Автор: John Maxwell Coetzee (Джон Максвелл Кутзее)
Источники: указаны в теме "Семинар по Кутзее (приглашение для всех)" на Английской набережной
Дата публикации переводов: 29 декабря 2011 года с 00:00 до 17:00 мск
Начало коллективного обсуждения: 02 января 2012 года
She does not buy a horse. Instead, without warning, she buys a bicycle, a woman's model, second-hand, painted black. It is so huge and heavy that, when he experiments with it in the yard, he cannot turn the pedals.
She does not know how to ride a bicycle; perhaps she does not know how to ride a horse either. She bought the bicycle thinking that riding it would be a simple matter. Now she can find no one to teach her.
His father cannot hide his glee. Women do not ride bicycles, he says. His mother remains defiant. I will not be a prisoner in this house, she says. I will be free.
At first he had thought it splendid that his mother should have her own bicycle. He had even pictured the three of them riding together down Poplar Avenue, she and he and his brother. But now, as he listens to his father's jokes, which his mother can meet only with dogged silence, he begins to waver. Women don't ride bicycles: what if his father is right? If his mother can find no one willing to teach her, if no other housewife in Reunion Park has a bicycle, then perhaps women are indeed not supposed to ride bicycles.
Alone in the back yard, his mother tries to teach herself. Holding her legs out straight on either side, she rolls down the incline toward the chicken-run. The bicycle tips over and comes to a stop. Because it does not have a crossbar, she does not fall, merely staggers about in a silly way, clutching the handlebars.
His heart turns against her. That evening he joins in with his father's jeering. He is well aware what a betrayal this is. Now his mother is all alone.
Nevertheless she does learn to ride, though in an uncertain, wobbling way, straining to turn the heavy cranks.

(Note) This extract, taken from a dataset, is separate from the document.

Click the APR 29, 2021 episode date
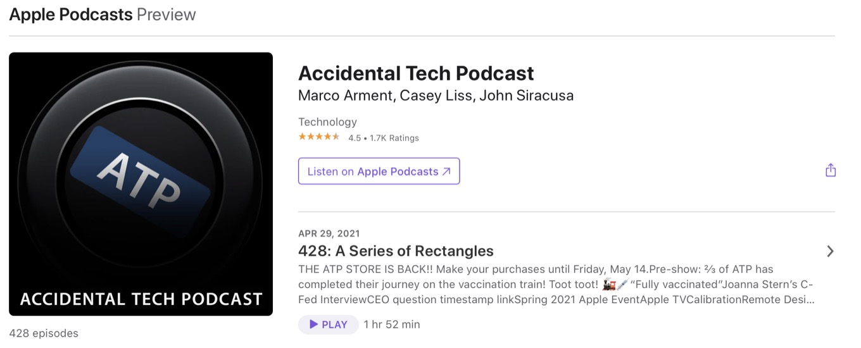The width and height of the screenshot is (861, 348). coord(329,233)
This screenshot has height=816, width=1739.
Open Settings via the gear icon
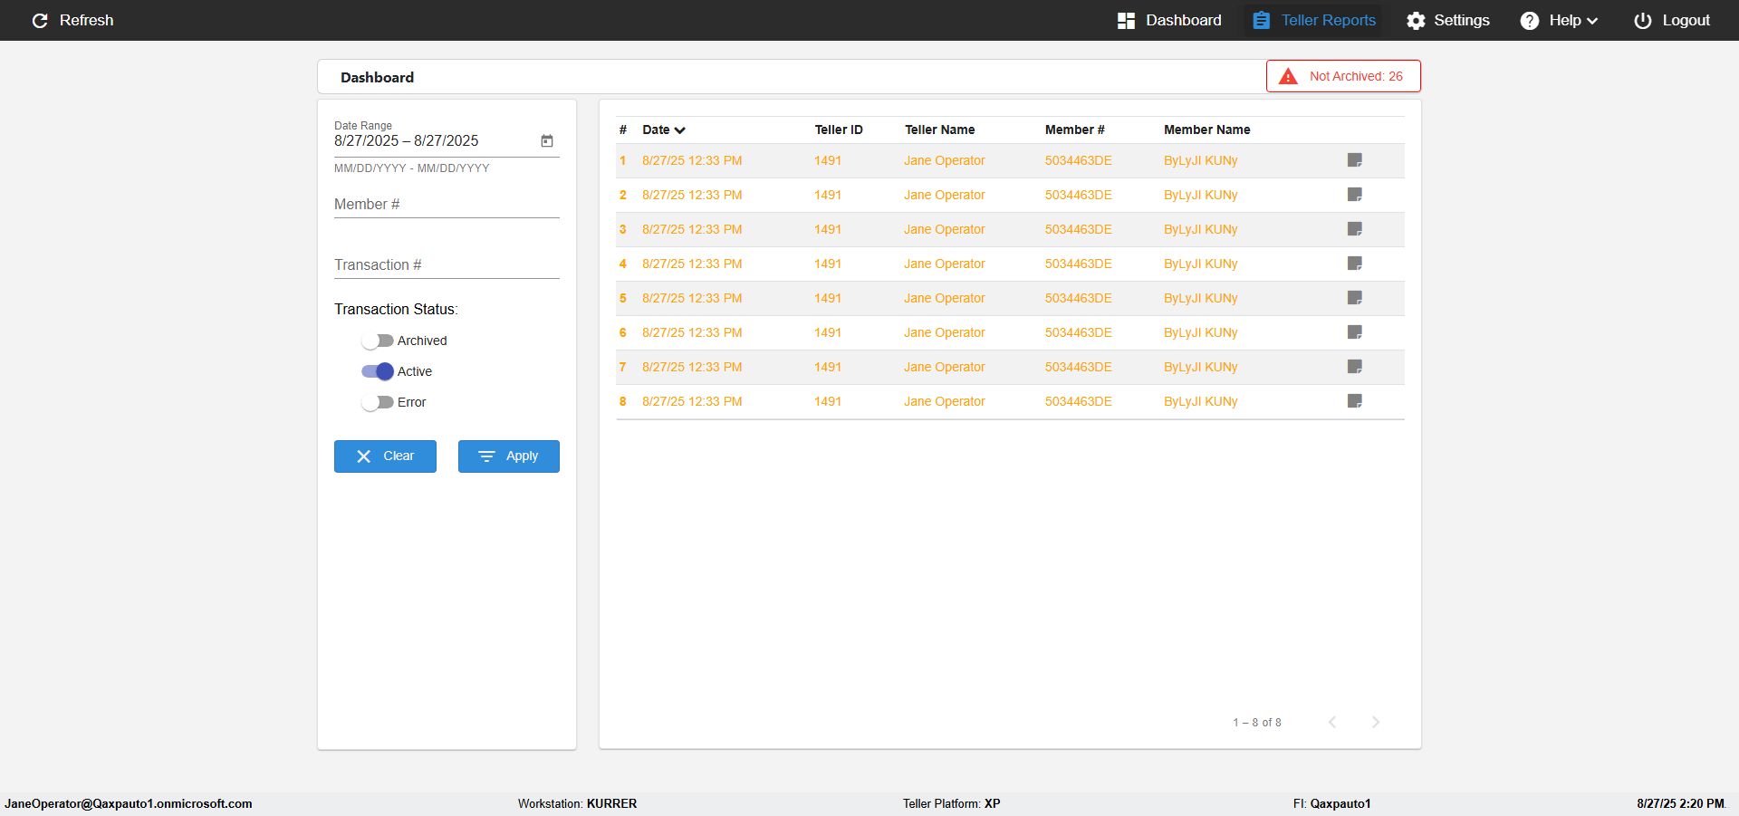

She makes her expeditions to Worcester in the mornings, when he is at school. Only once does he catch a glimpse of her on her bicycle. She is wearing a white blouse and a dark skirt. She is coming down Poplar Avenue toward the house. Her hair streams in the wind. She looks young, like a girl, young and fresh and mysterious.
Every time his father sees the heavy black bicycle leaning against the wall he makes jokes about it. In his jokes the citizens of Worcester interrupt their business to stand and gape as the woman on the bicycle labours past. Trap! Trap! they call out, mocking her: Push! There is nothing funny about the jokes, though he and his father always laugh together afterwards. As for his mother, she never has any repartee, she is not gifted in that way. 'Laugh if you like,' she says.
Then one day, without explanation, she stops riding the bicycle. Soon afterwards the bicycle disappears. No one says a word, but he knows she has been defeated, put in her place, and knows that he must bear part of the blame. I will make it up to her one day, he promises himself.
The memory of his mother on her bicycle does not leave him. She pedals away up Poplar Avenue, escaping from him, escaping towards her own desire. He does not want her to go. He does not want her to have a desire of her own. He wants her always to be in the house, waiting for him when he comes home. He does not often gang up with his father against her: his whole inclination is to gang up with her against his father. But in this case he belongs with the men.